======== MATERIAL FOR THIS TASK
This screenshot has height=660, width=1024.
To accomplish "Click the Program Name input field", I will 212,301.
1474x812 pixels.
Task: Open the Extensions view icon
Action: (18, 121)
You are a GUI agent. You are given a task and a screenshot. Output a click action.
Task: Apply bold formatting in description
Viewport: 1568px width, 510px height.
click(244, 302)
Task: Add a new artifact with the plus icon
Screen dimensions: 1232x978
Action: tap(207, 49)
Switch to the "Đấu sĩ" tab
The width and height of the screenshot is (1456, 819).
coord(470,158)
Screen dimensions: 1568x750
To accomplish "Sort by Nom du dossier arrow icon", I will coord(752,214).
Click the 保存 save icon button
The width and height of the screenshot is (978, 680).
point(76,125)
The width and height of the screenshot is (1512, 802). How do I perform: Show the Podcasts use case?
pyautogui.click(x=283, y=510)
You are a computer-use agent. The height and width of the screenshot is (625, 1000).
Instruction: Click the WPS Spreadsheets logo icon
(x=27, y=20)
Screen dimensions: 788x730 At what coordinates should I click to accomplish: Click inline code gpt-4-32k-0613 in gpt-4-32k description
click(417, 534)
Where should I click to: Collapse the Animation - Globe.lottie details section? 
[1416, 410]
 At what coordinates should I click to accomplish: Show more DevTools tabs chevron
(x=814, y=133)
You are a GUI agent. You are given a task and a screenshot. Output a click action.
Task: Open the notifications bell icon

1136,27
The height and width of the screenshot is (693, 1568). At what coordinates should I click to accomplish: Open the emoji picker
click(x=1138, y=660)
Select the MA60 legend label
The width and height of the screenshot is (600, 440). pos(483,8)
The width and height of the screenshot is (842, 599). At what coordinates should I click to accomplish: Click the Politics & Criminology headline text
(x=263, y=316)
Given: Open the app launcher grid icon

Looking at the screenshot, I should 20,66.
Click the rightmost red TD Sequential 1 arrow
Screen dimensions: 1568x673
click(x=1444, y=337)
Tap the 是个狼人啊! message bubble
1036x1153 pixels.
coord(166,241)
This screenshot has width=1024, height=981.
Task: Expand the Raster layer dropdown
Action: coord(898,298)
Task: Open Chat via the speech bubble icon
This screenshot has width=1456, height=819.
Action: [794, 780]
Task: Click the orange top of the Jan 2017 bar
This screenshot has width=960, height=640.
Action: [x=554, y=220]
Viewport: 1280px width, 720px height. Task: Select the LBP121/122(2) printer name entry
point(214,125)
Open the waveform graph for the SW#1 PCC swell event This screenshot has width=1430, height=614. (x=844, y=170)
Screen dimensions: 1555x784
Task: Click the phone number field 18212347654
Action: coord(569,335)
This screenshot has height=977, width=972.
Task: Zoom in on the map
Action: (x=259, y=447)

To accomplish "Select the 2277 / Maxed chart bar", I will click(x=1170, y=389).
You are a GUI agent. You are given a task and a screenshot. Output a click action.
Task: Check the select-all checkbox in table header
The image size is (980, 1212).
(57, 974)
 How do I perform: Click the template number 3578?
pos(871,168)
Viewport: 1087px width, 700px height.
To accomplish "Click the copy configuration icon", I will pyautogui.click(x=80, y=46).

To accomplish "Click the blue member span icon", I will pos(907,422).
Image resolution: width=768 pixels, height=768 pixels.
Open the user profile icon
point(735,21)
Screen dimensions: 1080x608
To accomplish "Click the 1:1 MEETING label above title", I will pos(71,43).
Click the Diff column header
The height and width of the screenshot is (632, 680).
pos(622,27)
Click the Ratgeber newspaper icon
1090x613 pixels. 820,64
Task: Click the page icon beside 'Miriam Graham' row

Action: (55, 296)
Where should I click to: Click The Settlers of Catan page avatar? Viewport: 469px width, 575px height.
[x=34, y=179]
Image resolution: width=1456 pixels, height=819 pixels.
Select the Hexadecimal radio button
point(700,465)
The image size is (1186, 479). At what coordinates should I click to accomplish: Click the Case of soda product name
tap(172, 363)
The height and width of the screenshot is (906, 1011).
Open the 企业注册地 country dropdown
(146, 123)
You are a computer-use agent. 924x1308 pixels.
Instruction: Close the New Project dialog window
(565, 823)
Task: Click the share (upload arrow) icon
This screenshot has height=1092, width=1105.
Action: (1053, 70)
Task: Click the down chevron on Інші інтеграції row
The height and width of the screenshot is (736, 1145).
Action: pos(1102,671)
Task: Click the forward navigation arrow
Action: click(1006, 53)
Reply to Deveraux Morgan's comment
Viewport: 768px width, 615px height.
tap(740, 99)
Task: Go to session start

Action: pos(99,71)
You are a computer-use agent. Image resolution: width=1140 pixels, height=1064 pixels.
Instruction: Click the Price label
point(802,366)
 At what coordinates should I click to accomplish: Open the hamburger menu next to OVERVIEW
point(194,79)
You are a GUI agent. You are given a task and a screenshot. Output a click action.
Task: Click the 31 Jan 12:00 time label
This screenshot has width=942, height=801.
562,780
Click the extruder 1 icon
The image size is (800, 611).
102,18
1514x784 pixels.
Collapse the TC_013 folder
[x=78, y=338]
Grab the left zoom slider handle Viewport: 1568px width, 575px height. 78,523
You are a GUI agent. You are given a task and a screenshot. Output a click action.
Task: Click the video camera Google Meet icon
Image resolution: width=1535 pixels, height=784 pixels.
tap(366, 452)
================
- [WHAT TO PRODUCE]
Copy out every entry above line for line, changing nothing.

- [REPLY]
This screenshot has height=660, width=1024.
To accomplish "Click the Program Name input field", I will 212,301.
1474x812 pixels.
Task: Open the Extensions view icon
Action: (18, 121)
You are a GUI agent. You are given a task and a screenshot. Output a click action.
Task: Apply bold formatting in description
Viewport: 1568px width, 510px height.
click(244, 302)
Task: Add a new artifact with the plus icon
Screen dimensions: 1232x978
Action: tap(207, 49)
Switch to the "Đấu sĩ" tab
The width and height of the screenshot is (1456, 819).
coord(470,158)
Screen dimensions: 1568x750
To accomplish "Sort by Nom du dossier arrow icon", I will coord(752,214).
Click the 保存 save icon button
The width and height of the screenshot is (978, 680).
point(76,125)
The width and height of the screenshot is (1512, 802). How do I perform: Show the Podcasts use case?
pyautogui.click(x=283, y=510)
You are a computer-use agent. The height and width of the screenshot is (625, 1000).
Instruction: Click the WPS Spreadsheets logo icon
(x=27, y=20)
Screen dimensions: 788x730 At what coordinates should I click to accomplish: Click inline code gpt-4-32k-0613 in gpt-4-32k description
click(417, 534)
Where should I click to: Collapse the Animation - Globe.lottie details section? 
[1416, 410]
 At what coordinates should I click to accomplish: Show more DevTools tabs chevron
(x=814, y=133)
You are a GUI agent. You are given a task and a screenshot. Output a click action.
Task: Open the notifications bell icon

1136,27
The height and width of the screenshot is (693, 1568). At what coordinates should I click to accomplish: Open the emoji picker
click(x=1138, y=660)
Select the MA60 legend label
The width and height of the screenshot is (600, 440). pos(483,8)
The width and height of the screenshot is (842, 599). At what coordinates should I click to accomplish: Click the Politics & Criminology headline text
(x=263, y=316)
Given: Open the app launcher grid icon

Looking at the screenshot, I should 20,66.
Click the rightmost red TD Sequential 1 arrow
Screen dimensions: 1568x673
click(x=1444, y=337)
Tap the 是个狼人啊! message bubble
1036x1153 pixels.
coord(166,241)
This screenshot has width=1024, height=981.
Task: Expand the Raster layer dropdown
Action: coord(898,298)
Task: Open Chat via the speech bubble icon
This screenshot has width=1456, height=819.
Action: [794, 780]
Task: Click the orange top of the Jan 2017 bar
This screenshot has width=960, height=640.
Action: [x=554, y=220]
Viewport: 1280px width, 720px height. Task: Select the LBP121/122(2) printer name entry
point(214,125)
Open the waveform graph for the SW#1 PCC swell event This screenshot has width=1430, height=614. (x=844, y=170)
Screen dimensions: 1555x784
Task: Click the phone number field 18212347654
Action: coord(569,335)
This screenshot has height=977, width=972.
Task: Zoom in on the map
Action: (x=259, y=447)

To accomplish "Select the 2277 / Maxed chart bar", I will click(x=1170, y=389).
You are a GUI agent. You are given a task and a screenshot. Output a click action.
Task: Check the select-all checkbox in table header
The image size is (980, 1212).
(57, 974)
 How do I perform: Click the template number 3578?
pos(871,168)
Viewport: 1087px width, 700px height.
To accomplish "Click the copy configuration icon", I will pyautogui.click(x=80, y=46).

To accomplish "Click the blue member span icon", I will pos(907,422).
Image resolution: width=768 pixels, height=768 pixels.
Open the user profile icon
point(735,21)
Screen dimensions: 1080x608
To accomplish "Click the 1:1 MEETING label above title", I will pos(71,43).
Click the Diff column header
The height and width of the screenshot is (632, 680).
pos(622,27)
Click the Ratgeber newspaper icon
1090x613 pixels. 820,64
Task: Click the page icon beside 'Miriam Graham' row

Action: (55, 296)
Where should I click to: Click The Settlers of Catan page avatar? Viewport: 469px width, 575px height.
[x=34, y=179]
Image resolution: width=1456 pixels, height=819 pixels.
Select the Hexadecimal radio button
point(700,465)
The image size is (1186, 479). At what coordinates should I click to accomplish: Click the Case of soda product name
tap(172, 363)
The height and width of the screenshot is (906, 1011).
Open the 企业注册地 country dropdown
(146, 123)
You are a computer-use agent. 924x1308 pixels.
Instruction: Close the New Project dialog window
(565, 823)
Task: Click the share (upload arrow) icon
This screenshot has height=1092, width=1105.
Action: (1053, 70)
Task: Click the down chevron on Інші інтеграції row
The height and width of the screenshot is (736, 1145).
Action: pos(1102,671)
Task: Click the forward navigation arrow
Action: click(1006, 53)
Reply to Deveraux Morgan's comment
Viewport: 768px width, 615px height.
tap(740, 99)
Task: Go to session start

Action: pos(99,71)
You are a computer-use agent. Image resolution: width=1140 pixels, height=1064 pixels.
Instruction: Click the Price label
point(802,366)
 At what coordinates should I click to accomplish: Open the hamburger menu next to OVERVIEW
point(194,79)
You are a GUI agent. You are given a task and a screenshot. Output a click action.
Task: Click the 31 Jan 12:00 time label
This screenshot has width=942, height=801.
562,780
Click the extruder 1 icon
The image size is (800, 611).
102,18
1514x784 pixels.
Collapse the TC_013 folder
[x=78, y=338]
Grab the left zoom slider handle Viewport: 1568px width, 575px height. 78,523
You are a GUI agent. You are given a task and a screenshot. Output a click action.
Task: Click the video camera Google Meet icon
Image resolution: width=1535 pixels, height=784 pixels.
tap(366, 452)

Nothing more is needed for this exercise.